Monday, March 4, 2013

Lost in Translation

Language is something we all take for granted, something we learn when we are young, and growing up and experiencing life we understand all the intricacies, and challenges and changes of our own language. Once one tries to learn a new language one realizes how difficult it is to try and learn a new language, and that there is a difference from learning a language and learning how people actually communicate and talk to one another in that language. Such as learning how one might say how are you, in Portuguese, a direct translation of that would be "Como Vai Voce?" But if you walk in the streets in Brazil, no one says that, they say, "tudo bom?" or "Tudo bem?" Learning a language involves so much more than direct translation and applying your own language to a new culture.

In Typee Tommo experiences many difficulties in learning and trying to understand the natives. There are many times when he doesn't understand what is going on, or he has trouble understanding what the natives are telling him. How when he first arrives with the tribe he is hand fed by the natives and not allowed to do thing on his own because of his leg. He also is not sure when they first meet, whether they are typee or haapar, and in the end he just ends up spurting out "Typee" and the natives respond to it so believes that is the right answer.

The whole book as well, the narrative, and the way the book flows seem to also indicate a loss of communication. The genre of the book keeps switching, adventure and captivity some of the time, an autobiography some of the time, and at times an anthropological study. Whatever Melville is trying to communicate to the readers seems to be hard to understand, and since we were not there and don't know his language at times it seems that we can not understand what he is trying to say.

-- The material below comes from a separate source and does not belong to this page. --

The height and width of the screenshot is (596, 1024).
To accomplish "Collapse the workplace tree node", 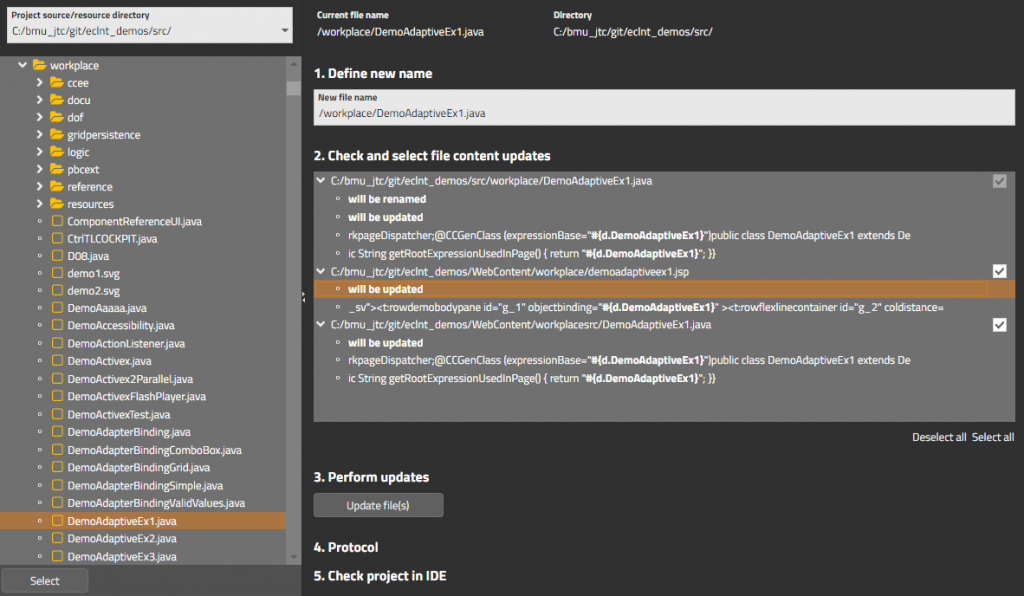I will click(x=22, y=65).
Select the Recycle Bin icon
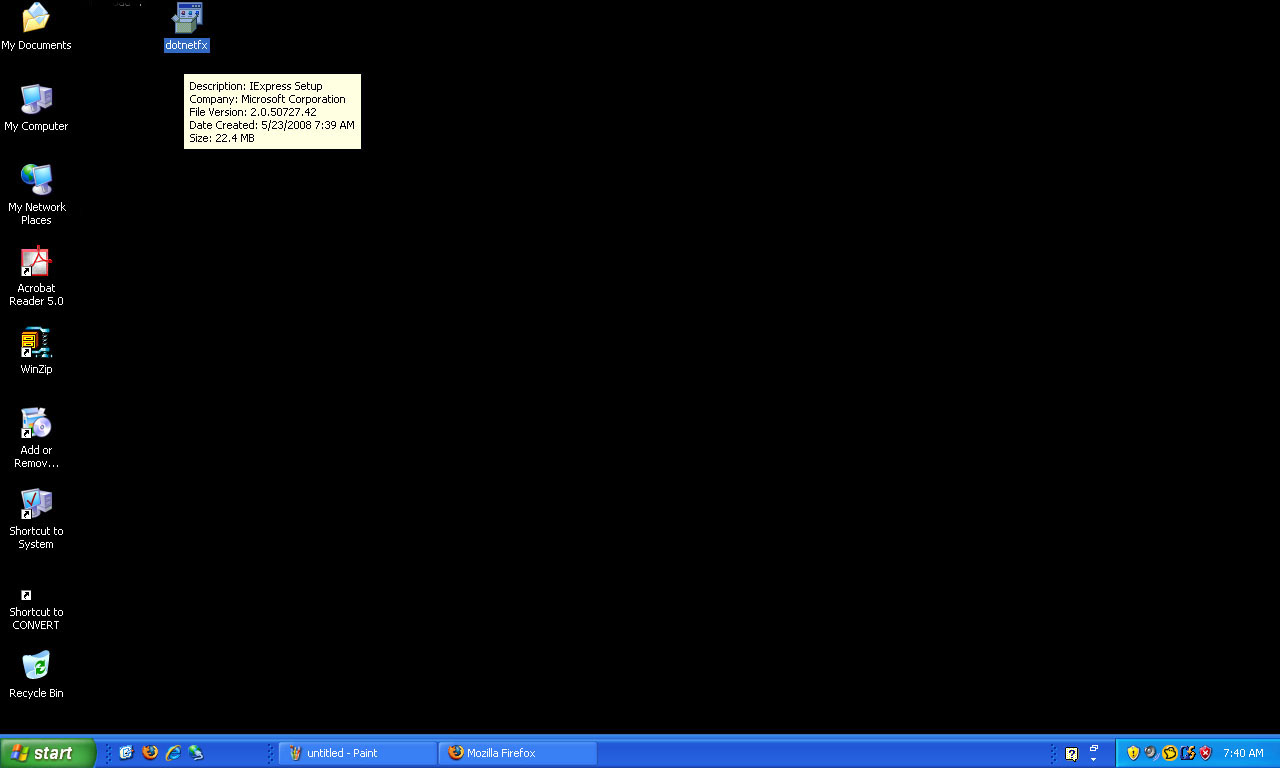1280x768 pixels. pos(36,666)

This book can also be very frustrating, just like learning a new language. There is one point when Tommo is talking about how he is so frustrated with the definition of the word "Taboo" and how it has many meanings, "The Typee language is one very difficult to be acquired. . . the same word is employed; its various meanings all have a certain connection, which only makes the matter more puzzling" (224). Of course this is true of many languages, his own included, but the foreign nature of this new language and the frustration of communicating draw these intricacies of language forward. It was not until he looked at an unfamiliar language that he was able to see how different and difficult language could be.

maybe we are supposed to take from this that Melville is speaking a new language, a new genre and this book is so frustrating to read at times and understand because we are not familiar with it and his way of speaking. 

1 comment:

  1. Anna, this post is really good. I find myself particularly drawn to this paragraph:

    "The whole book as well, the narrative, and the way the book flows seem to also indicate a loss of communication. The genre of the book keeps switching, adventure and captivity some of the time, an autobiography some of the time, and at times an anthropological study. Whatever Melville is trying to communicate to the readers seems to be hard to understand, and since we were not there and don't know his language at times it seems that we can not understand what he is trying to say."

    I think the book is SO MUCH about this, about communicating an awareness of loss or failure in commmunication between different groups of people. and of course, the ultimate regret and sadness that comes with an awareness of that gap. Your comments this unit have been really smart in class, and it's great to read how you are thinking these issues through in your writing.